=== Exercise details ===
Start at the line that contains "Instruction: Focus the". Repeat it and each line after it, exactly, up to and including the final line of the data.

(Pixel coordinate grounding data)
▬▬▬

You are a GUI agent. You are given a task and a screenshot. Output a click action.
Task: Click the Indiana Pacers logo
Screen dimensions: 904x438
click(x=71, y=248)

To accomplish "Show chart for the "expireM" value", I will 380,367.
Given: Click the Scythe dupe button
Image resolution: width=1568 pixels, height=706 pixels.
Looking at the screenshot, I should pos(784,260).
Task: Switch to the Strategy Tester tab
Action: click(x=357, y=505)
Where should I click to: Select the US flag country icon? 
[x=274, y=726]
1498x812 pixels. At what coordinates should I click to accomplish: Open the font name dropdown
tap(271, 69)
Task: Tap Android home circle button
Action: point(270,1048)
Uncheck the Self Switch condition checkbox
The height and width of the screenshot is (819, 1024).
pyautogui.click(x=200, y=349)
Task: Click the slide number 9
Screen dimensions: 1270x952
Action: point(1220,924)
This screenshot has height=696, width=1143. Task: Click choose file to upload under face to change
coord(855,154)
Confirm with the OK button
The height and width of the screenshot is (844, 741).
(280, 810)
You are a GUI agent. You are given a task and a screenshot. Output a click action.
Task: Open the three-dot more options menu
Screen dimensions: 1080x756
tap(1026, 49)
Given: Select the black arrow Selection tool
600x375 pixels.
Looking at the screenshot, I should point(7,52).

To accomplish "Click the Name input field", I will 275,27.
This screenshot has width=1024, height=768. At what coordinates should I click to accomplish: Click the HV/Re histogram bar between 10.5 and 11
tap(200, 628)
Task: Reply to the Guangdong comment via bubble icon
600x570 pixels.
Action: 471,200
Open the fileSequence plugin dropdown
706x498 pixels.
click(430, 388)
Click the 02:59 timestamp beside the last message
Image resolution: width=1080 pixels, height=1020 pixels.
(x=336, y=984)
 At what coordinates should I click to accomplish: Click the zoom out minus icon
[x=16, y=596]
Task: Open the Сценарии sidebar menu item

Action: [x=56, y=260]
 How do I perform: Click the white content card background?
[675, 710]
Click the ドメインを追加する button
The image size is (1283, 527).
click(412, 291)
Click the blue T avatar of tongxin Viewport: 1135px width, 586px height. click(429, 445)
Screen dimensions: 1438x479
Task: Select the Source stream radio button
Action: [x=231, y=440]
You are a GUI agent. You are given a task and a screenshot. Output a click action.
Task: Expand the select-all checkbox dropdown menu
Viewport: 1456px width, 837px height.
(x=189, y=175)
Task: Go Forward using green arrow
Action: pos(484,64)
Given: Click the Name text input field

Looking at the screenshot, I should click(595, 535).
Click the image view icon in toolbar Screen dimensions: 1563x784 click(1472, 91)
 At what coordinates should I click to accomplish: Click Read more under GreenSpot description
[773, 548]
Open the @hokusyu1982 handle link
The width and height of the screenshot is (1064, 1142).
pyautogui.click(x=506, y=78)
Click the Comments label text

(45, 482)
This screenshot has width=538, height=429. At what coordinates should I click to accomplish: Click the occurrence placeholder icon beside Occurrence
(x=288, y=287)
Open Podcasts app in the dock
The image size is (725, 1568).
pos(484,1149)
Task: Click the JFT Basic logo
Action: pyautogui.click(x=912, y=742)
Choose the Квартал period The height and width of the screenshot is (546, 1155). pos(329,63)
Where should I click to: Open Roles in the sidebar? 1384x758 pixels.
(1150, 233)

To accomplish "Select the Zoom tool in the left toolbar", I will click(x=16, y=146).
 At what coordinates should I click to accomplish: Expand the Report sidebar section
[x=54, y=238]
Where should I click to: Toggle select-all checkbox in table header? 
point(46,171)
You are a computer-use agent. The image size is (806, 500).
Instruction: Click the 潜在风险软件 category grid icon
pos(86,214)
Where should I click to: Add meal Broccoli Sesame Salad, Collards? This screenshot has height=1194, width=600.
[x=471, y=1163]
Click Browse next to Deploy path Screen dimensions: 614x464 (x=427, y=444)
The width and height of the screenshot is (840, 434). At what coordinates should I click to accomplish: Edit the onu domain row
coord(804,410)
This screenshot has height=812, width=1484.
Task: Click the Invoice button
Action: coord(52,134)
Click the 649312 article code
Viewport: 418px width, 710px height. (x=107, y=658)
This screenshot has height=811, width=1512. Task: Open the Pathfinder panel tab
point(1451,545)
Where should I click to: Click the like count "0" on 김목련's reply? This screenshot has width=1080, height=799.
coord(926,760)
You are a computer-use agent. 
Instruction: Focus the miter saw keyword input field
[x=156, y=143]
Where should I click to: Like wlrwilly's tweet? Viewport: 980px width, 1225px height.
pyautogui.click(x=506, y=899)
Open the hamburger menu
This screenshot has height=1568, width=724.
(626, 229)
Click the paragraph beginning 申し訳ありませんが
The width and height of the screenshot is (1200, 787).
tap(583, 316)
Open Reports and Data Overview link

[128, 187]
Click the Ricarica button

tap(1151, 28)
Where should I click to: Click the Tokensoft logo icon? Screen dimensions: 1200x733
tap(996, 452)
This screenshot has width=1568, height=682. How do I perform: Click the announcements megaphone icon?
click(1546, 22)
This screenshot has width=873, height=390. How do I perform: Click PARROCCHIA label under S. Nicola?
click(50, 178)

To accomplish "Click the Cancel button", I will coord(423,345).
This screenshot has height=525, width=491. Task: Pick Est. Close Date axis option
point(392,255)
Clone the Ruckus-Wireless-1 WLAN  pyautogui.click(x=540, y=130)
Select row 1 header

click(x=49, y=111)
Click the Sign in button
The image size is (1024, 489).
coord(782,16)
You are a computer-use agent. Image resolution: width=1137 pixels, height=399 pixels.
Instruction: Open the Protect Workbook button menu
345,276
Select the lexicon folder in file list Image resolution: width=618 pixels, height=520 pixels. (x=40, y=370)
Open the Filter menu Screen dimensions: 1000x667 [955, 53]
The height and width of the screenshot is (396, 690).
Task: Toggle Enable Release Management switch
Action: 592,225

▬▬▬

=== Task result ===
Instruction: Focus the miter saw keyword input field
[x=156, y=143]
Where should I click to: Like wlrwilly's tweet? Viewport: 980px width, 1225px height.
pyautogui.click(x=506, y=899)
Open the hamburger menu
This screenshot has height=1568, width=724.
(626, 229)
Click the paragraph beginning 申し訳ありませんが
The width and height of the screenshot is (1200, 787).
tap(583, 316)
Open Reports and Data Overview link

[128, 187]
Click the Ricarica button

tap(1151, 28)
Where should I click to: Click the Tokensoft logo icon? Screen dimensions: 1200x733
tap(996, 452)
This screenshot has width=1568, height=682. How do I perform: Click the announcements megaphone icon?
click(1546, 22)
This screenshot has width=873, height=390. How do I perform: Click PARROCCHIA label under S. Nicola?
click(50, 178)

To accomplish "Click the Cancel button", I will coord(423,345).
This screenshot has height=525, width=491. Task: Pick Est. Close Date axis option
point(392,255)
Clone the Ruckus-Wireless-1 WLAN  pyautogui.click(x=540, y=130)
Select row 1 header

click(x=49, y=111)
Click the Sign in button
The image size is (1024, 489).
coord(782,16)
You are a computer-use agent. Image resolution: width=1137 pixels, height=399 pixels.
Instruction: Open the Protect Workbook button menu
345,276
Select the lexicon folder in file list Image resolution: width=618 pixels, height=520 pixels. (x=40, y=370)
Open the Filter menu Screen dimensions: 1000x667 [955, 53]
The height and width of the screenshot is (396, 690).
Task: Toggle Enable Release Management switch
Action: 592,225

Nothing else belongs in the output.